* Given task: Rewrite all of the data below, swapping "location" for "position" and leaving everything else as it is.

* Input records:
══════════

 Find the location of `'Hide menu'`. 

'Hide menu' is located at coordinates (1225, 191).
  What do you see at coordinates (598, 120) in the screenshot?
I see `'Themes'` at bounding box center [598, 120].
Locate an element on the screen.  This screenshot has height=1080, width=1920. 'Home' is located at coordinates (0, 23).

══════════

* Exercise output:
 Find the position of `'Hide menu'`. 

'Hide menu' is located at coordinates (1225, 191).
  What do you see at coordinates (598, 120) in the screenshot?
I see `'Themes'` at bounding box center [598, 120].
Locate an element on the screen.  This screenshot has height=1080, width=1920. 'Home' is located at coordinates (0, 23).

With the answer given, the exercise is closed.